- **Your goal**
Leaving out the pictures, write the following records exactly as they read.

- **Given data**
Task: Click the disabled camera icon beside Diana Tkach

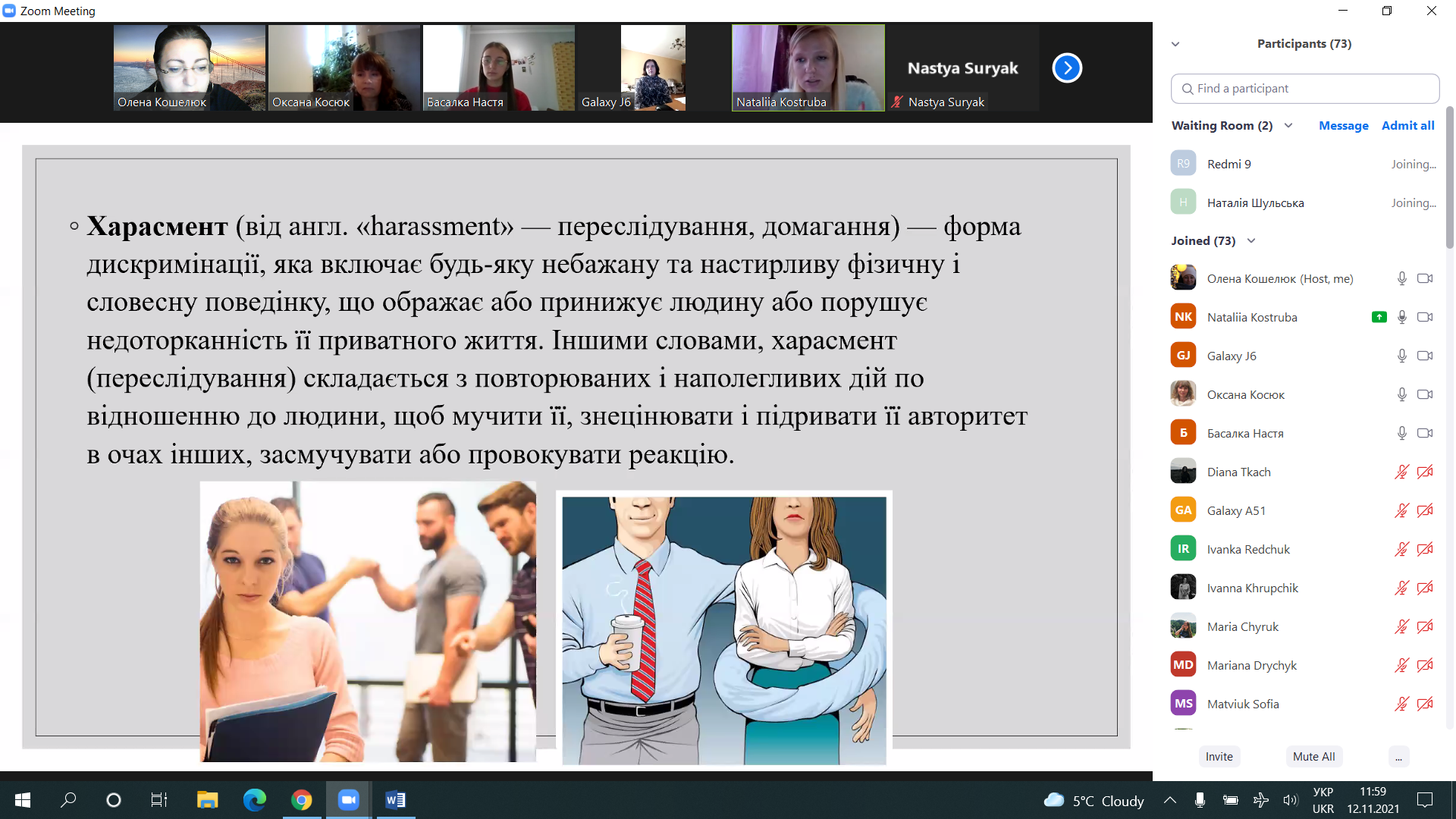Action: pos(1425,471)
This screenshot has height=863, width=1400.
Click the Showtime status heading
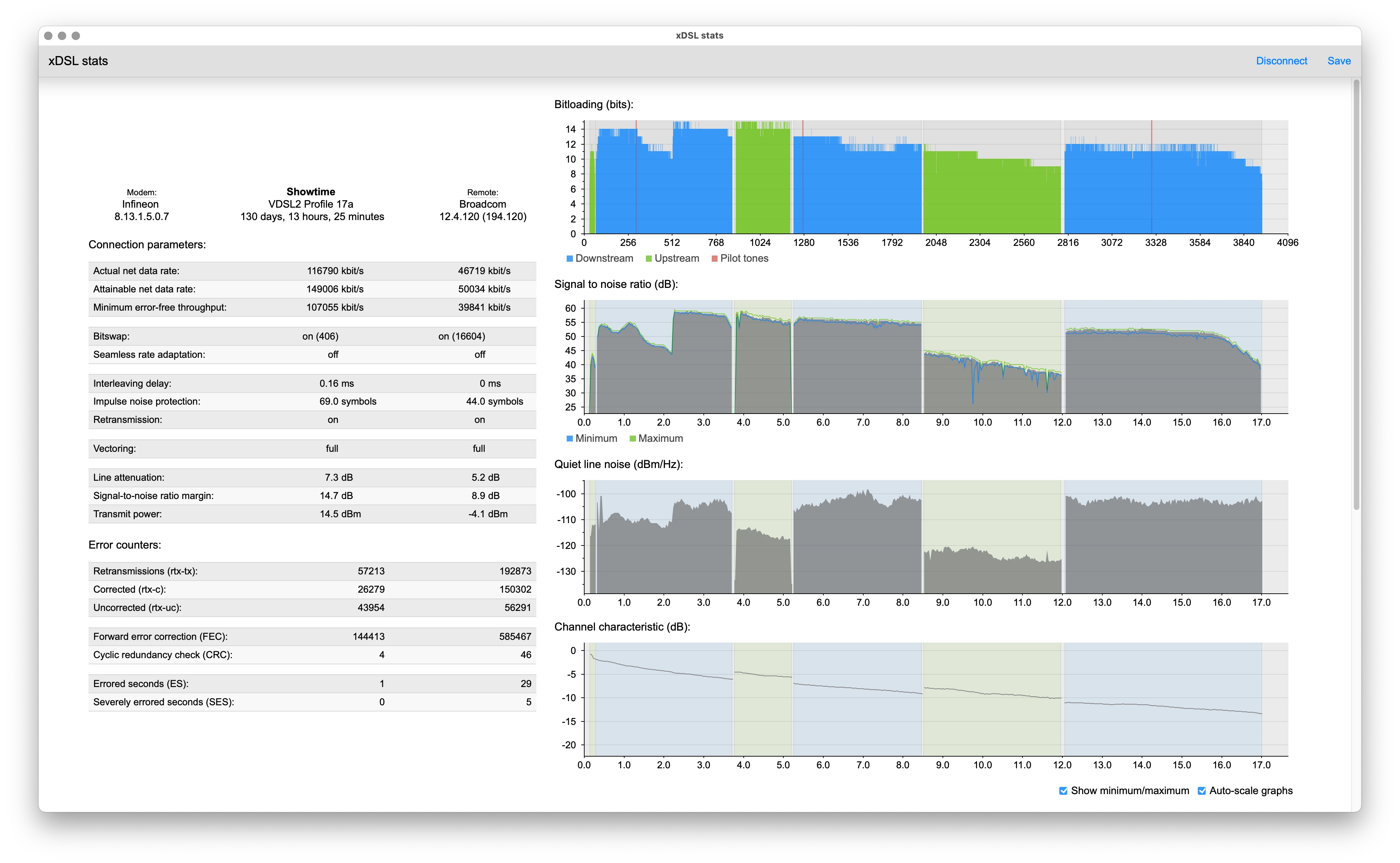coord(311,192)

- **Solution**
Task: Click the disabled camera icon beside Diana Tkach

Action: pos(1425,471)
This screenshot has height=863, width=1400.
Click the Showtime status heading
coord(311,192)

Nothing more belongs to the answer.